Unia Europejska nie zniesie wiz dla obywateli Rosji nawet jeśli Rosja wcześniej jednostronnie zniesie swoje wizy dla obywateli państw UE - oświadczył ambasador Belgii w Federacji Rosyjskiej Guy Trouveroy, którego w piątek cytuje dziennik "Moskowskije Nowosti".

Trouveroy wyjaśnił, że Bruksela obawia się, iż otwarcie granic zwiększy napływ uchodźców z Północnego Kaukazu, a Unia Europejska już teraz ma wiele problemów z imigrantami.

"Moskowskije Nowosti" oceniają wypowiedź belgijskiego dyplomaty jako "sensacyjną". "Dotąd europejscy politycy nie wypowiadali się tak kategorycznie, a zniesienia wiz nie łączyli z kaukaskimi uchodźcami" - konstatuje ta nowa gazeta powstała na bazie dawnego dziennika "Wriemia Nowostiej".

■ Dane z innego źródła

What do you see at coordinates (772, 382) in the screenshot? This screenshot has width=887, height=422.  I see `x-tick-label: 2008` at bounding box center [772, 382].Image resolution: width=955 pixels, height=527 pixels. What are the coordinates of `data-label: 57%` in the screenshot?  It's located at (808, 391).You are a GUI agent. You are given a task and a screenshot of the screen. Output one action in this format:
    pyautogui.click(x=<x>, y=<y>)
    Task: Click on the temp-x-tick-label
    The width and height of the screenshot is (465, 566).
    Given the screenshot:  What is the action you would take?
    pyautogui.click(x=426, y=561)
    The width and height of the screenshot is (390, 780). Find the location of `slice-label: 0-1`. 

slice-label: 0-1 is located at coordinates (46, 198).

"Moskowskije Nowosti" zauważają, że w ten sposób "problemy na Kaukazie pogrzebały jeden z ulubionych projektów Dmitrija Miedwiediewa i Władimira Putina - wprowadzenie ruchu bezwizowego między Rosją a Unią Europejską".

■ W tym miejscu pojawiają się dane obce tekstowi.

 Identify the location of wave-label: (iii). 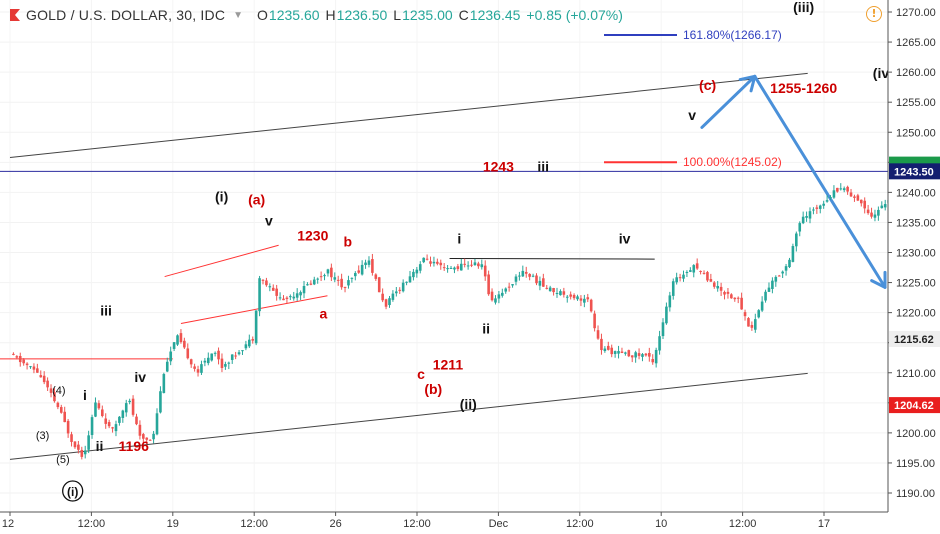
(804, 8).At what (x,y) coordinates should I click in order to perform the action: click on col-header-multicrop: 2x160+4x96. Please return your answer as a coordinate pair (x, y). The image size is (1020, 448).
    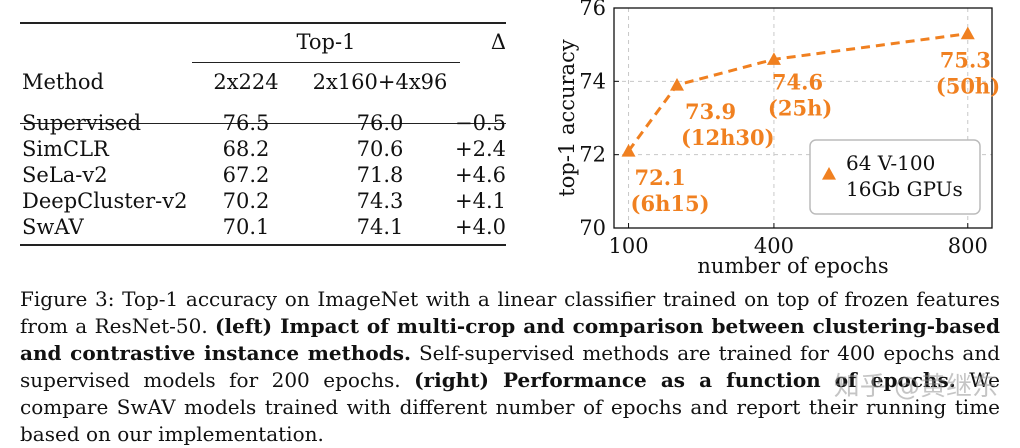
    Looking at the image, I should click on (380, 82). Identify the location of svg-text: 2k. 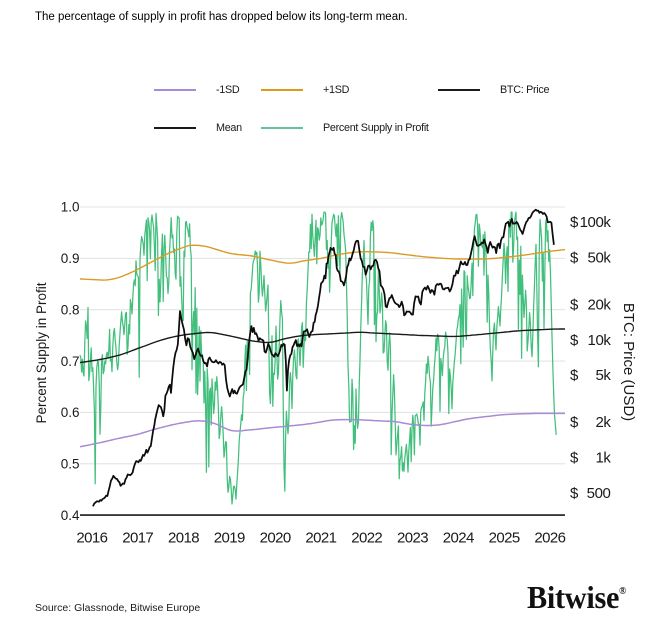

Dziennik przypomina, że "ruch bezwizowy jest częścią "programu obowiązkowego" Miedwiediewa w czasie jego spotkań z europejskimi przywódcami".

"Moskowskije Nowosti" zaznaczają, że "o tym, iż jednostronne zniesienie wiz nie gwarantuje wzajemności ze strony Brukseli, wiadomo było od dawna". "Kijów w 2005 roku zniósł wizy dla obywateli UE, USA i Kanady, jednak sami Ukraińcy przed wyjazdem do tych krajów muszą odwiedzać ich konsulaty" - wskazuje gazeta.

Unia Europejska w oficjalnych kontaktach z Rosją deklaruje gotowość do rozmów o technicznych wymogach niezbędnych do zniesienia wiz, jak dokumenty biometryczne, zarządzanie granicami czy odpowiednie ustawodawstwo, ale unika podawania konkretnych dat wprowadzenia ruchu bezwizowego. Unijni dyplomaci sugerują, że jest to sprawa raczej długoterminowa.

W październiku 2010 roku, podczas trójstronnego spotkania z kanclerz Niemiec Angelą Merkel i prezydentem Rosji Dmitrijem Miedwiediewem w Deauville, prezydent Francji Nicolas Sarkozy dał do zrozumienia, że zniesienie unijnych wiz dla Rosjan będzie możliwe nie wcześniej, niż za 10-15 lat.